In one of his works, François Brune welcomes the return to ideas from before the ecclesial crisis of the 1960s to 2000s, such as the notion of sin or the importance of the sacrament of reconciliation, but also the retreat in the Catholic Church of materialist theses denying the existence and importance of the supernatural and miracles, theses which, according to him, reduce vague humanitarian and philanthropic philosophy. He rejoices at the abandonment of the catechism for children "Living stones" where the divinity of Jesus Christ was affirmed only in a footnote.

However, he does not think that the return to the uses of before Vatican II will be enough to make the Catholic Church credible and attractive and he is open to the ordination of married men practiced in Orthodox Churches, to the reconciliation of the divorced and remarried, to the use of condoms and other forms of birth control. Very hostile to Saint Augustine's "appalling and despairing theology" on the damned masses, he regrets that his influence has been hypertrophied in the West to the detriment of the Greek Fathers much closer in his opinion to true Christianity.

== Publications ==
- "Pour que l'homme devienne Dieu", Ymca-Press, 1983, 2nd ed. Dangles, 1992; 3rd ed.Presses de la Renaissance, collection "Petite Renaissance", 2008, ISBN 978-2-7509-0357-2. New edition, updated, volume 1 and 2, Le temps présent 2013.
- "Les morts nous parlent", volume 1, Le Félin, 1988, 2nd ed. Philippe Lebaud, 1996, 3rd ed., Oxus, 2005, , club edition "Succès du Livre", 1989; France Loisirs, 1994.et 2007. Translated into Bulgarian, Spanish, Italian, Polish, Portuguese and Romanian. Paperback, 2009.
- "À l'écoute de l'au-delà", with the collaboration of Rémy Chauvin, 1st ed. under the title " En direct de l'au-delà ", Robert Laffont, 1993; 2nd ed. Philippe Lebaud, 1999; 3rd ed.
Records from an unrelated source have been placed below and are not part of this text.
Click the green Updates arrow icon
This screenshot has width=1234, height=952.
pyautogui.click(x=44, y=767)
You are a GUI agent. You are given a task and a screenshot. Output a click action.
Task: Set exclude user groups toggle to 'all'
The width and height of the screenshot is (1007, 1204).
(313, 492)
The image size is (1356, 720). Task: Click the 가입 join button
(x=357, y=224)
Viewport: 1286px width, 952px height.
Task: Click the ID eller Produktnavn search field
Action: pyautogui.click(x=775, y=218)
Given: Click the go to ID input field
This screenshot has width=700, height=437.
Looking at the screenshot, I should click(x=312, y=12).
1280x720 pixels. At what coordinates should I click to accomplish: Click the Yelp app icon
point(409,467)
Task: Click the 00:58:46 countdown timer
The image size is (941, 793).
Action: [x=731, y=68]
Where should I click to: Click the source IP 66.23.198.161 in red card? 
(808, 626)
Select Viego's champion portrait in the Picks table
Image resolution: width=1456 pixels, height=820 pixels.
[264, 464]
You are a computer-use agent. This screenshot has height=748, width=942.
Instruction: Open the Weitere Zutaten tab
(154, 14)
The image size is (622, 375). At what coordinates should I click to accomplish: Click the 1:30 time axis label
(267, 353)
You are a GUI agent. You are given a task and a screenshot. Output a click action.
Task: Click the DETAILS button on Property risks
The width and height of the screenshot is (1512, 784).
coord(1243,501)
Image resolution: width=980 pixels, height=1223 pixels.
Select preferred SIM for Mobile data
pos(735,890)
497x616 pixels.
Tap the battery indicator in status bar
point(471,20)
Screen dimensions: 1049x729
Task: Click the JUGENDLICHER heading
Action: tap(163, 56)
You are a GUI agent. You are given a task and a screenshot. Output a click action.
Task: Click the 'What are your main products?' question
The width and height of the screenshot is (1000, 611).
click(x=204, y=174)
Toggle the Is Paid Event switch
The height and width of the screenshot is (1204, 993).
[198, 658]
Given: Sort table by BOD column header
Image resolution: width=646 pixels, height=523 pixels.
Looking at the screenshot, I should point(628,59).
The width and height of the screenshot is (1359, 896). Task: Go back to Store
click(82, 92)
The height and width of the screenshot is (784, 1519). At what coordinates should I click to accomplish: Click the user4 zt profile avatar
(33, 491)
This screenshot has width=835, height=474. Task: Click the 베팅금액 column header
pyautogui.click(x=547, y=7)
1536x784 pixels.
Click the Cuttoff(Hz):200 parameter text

Oxus, 2003, ISBN 2-84898-011-7; éditions club Le grand livre du mois, 1999, France Loisirs, 2000; translated into Italian and Portuguese.
- "Must man be saved ? (Christ and karma)" Presses de la Renaissance, collection " Petite Renaissance ", 2007, ISBN 978-2-7509-03466; 1st ed. under the title "Christ and karma - Reconciliation", Dangles,

==Filmography ==
- "Quand l'invisible nous parle", documentary film by Marc-Laurent Turpin, mesure-6 Films, 2006
- Interview of Father Brune on France 2: Link to video
- Intervention of Father Brune during a report on the instrumental transcommunication: Link to video
- "Retour dans l'au-delà", documentary film by Marc-Laurent Turpin, mesure-6 Films, 2007
- Father Brune lectures on communication with the afterlife and cases of possession. Link to video.

== Namesake ==

=== Another François Brune ===

There is another author who, without knowing it and therefore without any bad intention, took my first and last name as a pseudonym. He first wrote books in the collection "Signes de piste" for teenagers, then he specialized in economics and advertising
 In fact, this other François Brune published as early as 1973 a story entitled "Memoirs of a future President" in the Newspaper "Combat": as he explains on his literary blog, it was on this occasion that he gave himself this author's name by combining his first name and that of his wife. He naturally kept it when he then published articles in "Le Monde", then his essay "Le Bonheur conforme", at Gallimard, in 1981. Known from that time under this signature, he knew only much later that there was a priest with this name. Hence his good faith in maintaining his signature.